A nivel familiar mis niños están bastante asustados y en ocasiones me preguntan, ¿papi, y cuándo vendrá  ese virus a matarnos? Nosotros tratamos de explicarles las cosas para que no tengan miedo, pero esto está afectando también a los niños. Hemos observado  mucho desanimo en la gente, nuestros niños en la comunidad caminaban a diario cerca de 4 horas (ida y vuelta) para llegar a la escuelita del pueblo, ahora no saben cuándo  las clases darán inicio de nuevo. La ventaja que tenemos es que aquí podemos salir o caminar libremente en la montaña, eso nos ayuda un poco.

¿Qué preocupación tiene usted como pastor en este momento?

Algo que me preocupa como pastor es mi familia, mi esposa tiene una enfermedad crónica y mis hijos están pequeños, gracias a Dios hemos tenido alimento en nuestra mesa y únicamente la alcaldía y una iglesia de un amigo nos han venido a ayudar con víveres, mi amigo que es pastor siempre nos está  llamando por teléfono y preguntándonos cómo estamos y qué necesitamos.

¿Qué les han dicho los líderes de la misión a la que ustedes pertenecen?

 A nivel de nuestros líderes de la misión, ninguno se ha acercado para saber cómo la estamos pasando, o al menos preguntarnos cómo estamos, no hemos recibido noticias.
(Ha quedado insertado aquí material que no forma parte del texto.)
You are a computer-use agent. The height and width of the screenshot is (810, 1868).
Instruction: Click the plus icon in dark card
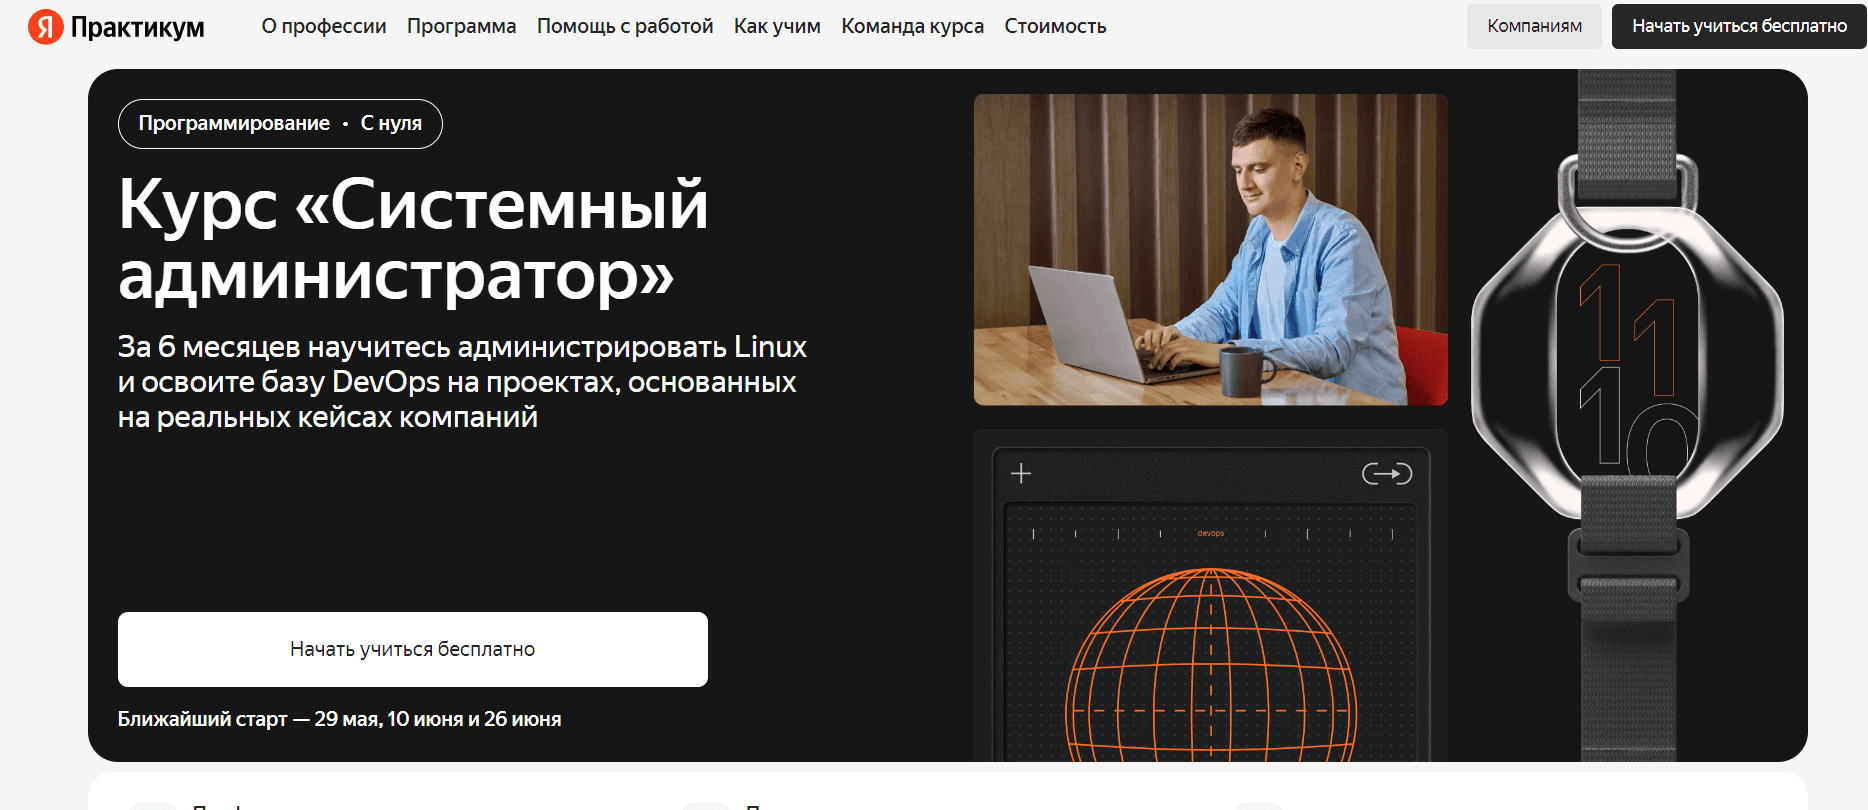(1021, 473)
Es más complicado para quienes estamos en zonas remotas. Pero aun así estamos viendo como gestionamos ayuda no sólo para nosotros sino para nuestra comunidad.

***

Esta es una de las realidades que viven muchos pastores que sirven en contextos rurales o remotos, si usted conoce a un pastor y su familia que en este momento están enfrentando algún tipo de dificultad, le animo a acercarse y a buscar formas prácticas para aligerar esa carga que llevan. El trabajo de los pastores debe de ser dignificado y todos aquellos que formamos parte de una iglesia local tenemos la oportunidad y el privilegio de también poder servirles a ellos en tiempos de escasez.

 

Por Félix Orellana

imágenes de animales únicamente de referencia.